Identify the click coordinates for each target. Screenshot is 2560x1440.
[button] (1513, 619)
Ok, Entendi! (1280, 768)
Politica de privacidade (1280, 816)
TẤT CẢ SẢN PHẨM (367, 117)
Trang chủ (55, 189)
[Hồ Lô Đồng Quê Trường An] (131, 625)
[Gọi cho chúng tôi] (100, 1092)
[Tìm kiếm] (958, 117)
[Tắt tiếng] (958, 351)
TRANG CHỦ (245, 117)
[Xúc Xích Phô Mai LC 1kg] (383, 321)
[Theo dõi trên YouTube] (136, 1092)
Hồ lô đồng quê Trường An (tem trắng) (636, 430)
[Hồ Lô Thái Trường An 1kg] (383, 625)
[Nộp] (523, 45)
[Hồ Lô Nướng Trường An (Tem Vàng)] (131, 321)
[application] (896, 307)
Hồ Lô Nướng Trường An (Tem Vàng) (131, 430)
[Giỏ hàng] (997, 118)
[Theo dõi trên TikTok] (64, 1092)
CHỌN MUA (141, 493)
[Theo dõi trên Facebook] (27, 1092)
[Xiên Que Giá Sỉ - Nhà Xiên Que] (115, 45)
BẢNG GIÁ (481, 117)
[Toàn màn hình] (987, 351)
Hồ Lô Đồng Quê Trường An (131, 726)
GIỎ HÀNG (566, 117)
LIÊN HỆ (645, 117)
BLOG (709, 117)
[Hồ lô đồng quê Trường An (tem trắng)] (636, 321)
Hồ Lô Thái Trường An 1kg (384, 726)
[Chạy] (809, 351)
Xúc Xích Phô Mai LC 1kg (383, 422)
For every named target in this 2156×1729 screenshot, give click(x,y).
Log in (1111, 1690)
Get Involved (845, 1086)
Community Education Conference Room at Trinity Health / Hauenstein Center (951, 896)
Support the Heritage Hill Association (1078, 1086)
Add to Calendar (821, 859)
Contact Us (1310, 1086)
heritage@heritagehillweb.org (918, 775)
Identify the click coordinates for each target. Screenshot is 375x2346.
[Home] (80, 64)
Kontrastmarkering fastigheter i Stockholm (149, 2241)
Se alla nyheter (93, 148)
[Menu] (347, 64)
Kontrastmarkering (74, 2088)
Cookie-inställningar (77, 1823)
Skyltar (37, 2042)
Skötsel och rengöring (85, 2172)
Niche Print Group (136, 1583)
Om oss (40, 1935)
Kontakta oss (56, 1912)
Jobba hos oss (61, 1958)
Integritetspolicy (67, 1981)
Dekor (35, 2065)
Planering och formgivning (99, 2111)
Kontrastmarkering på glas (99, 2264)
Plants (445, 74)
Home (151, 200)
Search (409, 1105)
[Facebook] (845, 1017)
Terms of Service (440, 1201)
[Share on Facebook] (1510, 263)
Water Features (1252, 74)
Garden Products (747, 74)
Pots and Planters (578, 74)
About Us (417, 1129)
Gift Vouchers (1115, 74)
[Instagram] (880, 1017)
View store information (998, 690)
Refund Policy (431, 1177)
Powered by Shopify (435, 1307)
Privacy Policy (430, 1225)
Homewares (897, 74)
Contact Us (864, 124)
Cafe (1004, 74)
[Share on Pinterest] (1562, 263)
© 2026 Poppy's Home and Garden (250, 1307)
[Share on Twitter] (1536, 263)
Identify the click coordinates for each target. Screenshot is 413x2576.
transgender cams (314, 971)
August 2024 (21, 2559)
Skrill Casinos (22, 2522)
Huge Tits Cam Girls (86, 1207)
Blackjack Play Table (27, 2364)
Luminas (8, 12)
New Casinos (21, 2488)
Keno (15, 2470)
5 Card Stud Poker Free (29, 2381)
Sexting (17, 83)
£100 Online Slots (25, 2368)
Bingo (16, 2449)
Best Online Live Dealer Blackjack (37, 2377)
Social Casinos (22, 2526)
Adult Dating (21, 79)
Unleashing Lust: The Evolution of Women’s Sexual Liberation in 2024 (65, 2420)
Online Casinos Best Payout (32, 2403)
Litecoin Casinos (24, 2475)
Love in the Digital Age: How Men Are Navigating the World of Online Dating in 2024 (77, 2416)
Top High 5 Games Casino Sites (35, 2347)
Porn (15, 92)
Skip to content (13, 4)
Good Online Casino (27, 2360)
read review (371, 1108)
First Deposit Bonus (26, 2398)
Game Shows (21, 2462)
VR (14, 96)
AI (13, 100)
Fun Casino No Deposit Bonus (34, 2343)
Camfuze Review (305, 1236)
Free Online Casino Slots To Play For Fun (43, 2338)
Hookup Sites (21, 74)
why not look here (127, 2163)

════

### Your goal
From the first line to the last, retype the records exactly as they stand above.

### Output of the task
Identify the click coordinates for each target. Screenshot is 2560x1440.
[button] (1513, 619)
Ok, Entendi! (1280, 768)
Politica de privacidade (1280, 816)
TẤT CẢ SẢN PHẨM (367, 117)
Trang chủ (55, 189)
[Hồ Lô Đồng Quê Trường An] (131, 625)
[Gọi cho chúng tôi] (100, 1092)
[Tìm kiếm] (958, 117)
[Tắt tiếng] (958, 351)
TRANG CHỦ (245, 117)
[Xúc Xích Phô Mai LC 1kg] (383, 321)
[Theo dõi trên YouTube] (136, 1092)
Hồ lô đồng quê Trường An (tem trắng) (636, 430)
[Hồ Lô Thái Trường An 1kg] (383, 625)
[Nộp] (523, 45)
[Hồ Lô Nướng Trường An (Tem Vàng)] (131, 321)
[application] (896, 307)
Hồ Lô Nướng Trường An (Tem Vàng) (131, 430)
[Giỏ hàng] (997, 118)
[Theo dõi trên TikTok] (64, 1092)
CHỌN MUA (141, 493)
[Theo dõi trên Facebook] (27, 1092)
[Xiên Que Giá Sỉ - Nhà Xiên Que] (115, 45)
BẢNG GIÁ (481, 117)
[Toàn màn hình] (987, 351)
Hồ Lô Đồng Quê Trường An (131, 726)
GIỎ HÀNG (566, 117)
LIÊN HỆ (645, 117)
BLOG (709, 117)
[Hồ lô đồng quê Trường An (tem trắng)] (636, 321)
Hồ Lô Thái Trường An 1kg (384, 726)
[Chạy] (809, 351)
Xúc Xích Phô Mai LC 1kg (383, 422)
For every named target in this 2156×1729 screenshot, give click(x,y).
Log in (1111, 1690)
Get Involved (845, 1086)
Community Education Conference Room at Trinity Health / Hauenstein Center (951, 896)
Support the Heritage Hill Association (1078, 1086)
Add to Calendar (821, 859)
Contact Us (1310, 1086)
heritage@heritagehillweb.org (918, 775)
Identify the click coordinates for each target. Screenshot is 375x2346.
[Home] (80, 64)
Kontrastmarkering fastigheter i Stockholm (149, 2241)
Se alla nyheter (93, 148)
[Menu] (347, 64)
Kontrastmarkering (74, 2088)
Cookie-inställningar (77, 1823)
Skyltar (37, 2042)
Skötsel och rengöring (85, 2172)
Niche Print Group (136, 1583)
Om oss (40, 1935)
Kontakta oss (56, 1912)
Jobba hos oss (61, 1958)
Integritetspolicy (67, 1981)
Dekor (35, 2065)
Planering och formgivning (99, 2111)
Kontrastmarkering på glas (99, 2264)
Plants (445, 74)
Home (151, 200)
Search (409, 1105)
[Facebook] (845, 1017)
Terms of Service (440, 1201)
[Share on Facebook] (1510, 263)
Water Features (1252, 74)
Garden Products (747, 74)
Pots and Planters (578, 74)
About Us (417, 1129)
Gift Vouchers (1115, 74)
[Instagram] (880, 1017)
View store information (998, 690)
Refund Policy (431, 1177)
Powered by Shopify (435, 1307)
Privacy Policy (430, 1225)
Homewares (897, 74)
Contact Us (864, 124)
Cafe (1004, 74)
[Share on Pinterest] (1562, 263)
© 2026 Poppy's Home and Garden (250, 1307)
[Share on Twitter] (1536, 263)
Identify the click coordinates for each target. Screenshot is 413x2576.
transgender cams (314, 971)
August 2024 (21, 2559)
Skrill Casinos (22, 2522)
Huge Tits Cam Girls (86, 1207)
Blackjack Play Table (27, 2364)
Luminas (8, 12)
New Casinos (21, 2488)
Keno (15, 2470)
5 Card Stud Poker Free (29, 2381)
Sexting (17, 83)
£100 Online Slots (25, 2368)
Bingo (16, 2449)
Best Online Live Dealer Blackjack (37, 2377)
Social Casinos (22, 2526)
Adult Dating (21, 79)
Unleashing Lust: The Evolution of Women’s Sexual Liberation in 2024 (65, 2420)
Online Casinos Best Payout (32, 2403)
Litecoin Casinos (24, 2475)
Love in the Digital Age: How Men Are Navigating the World of Online Dating in 2024 (77, 2416)
Top High 5 Games Casino Sites (35, 2347)
Porn (15, 92)
Skip to content (13, 4)
Good Online Casino (27, 2360)
read review (371, 1108)
First Deposit Bonus (26, 2398)
Game Shows (21, 2462)
VR (14, 96)
AI (13, 100)
Fun Casino No Deposit Bonus (34, 2343)
Camfuze Review (305, 1236)
Free Online Casino Slots To Play For Fun (43, 2338)
Hookup Sites (21, 74)
why not look here (127, 2163)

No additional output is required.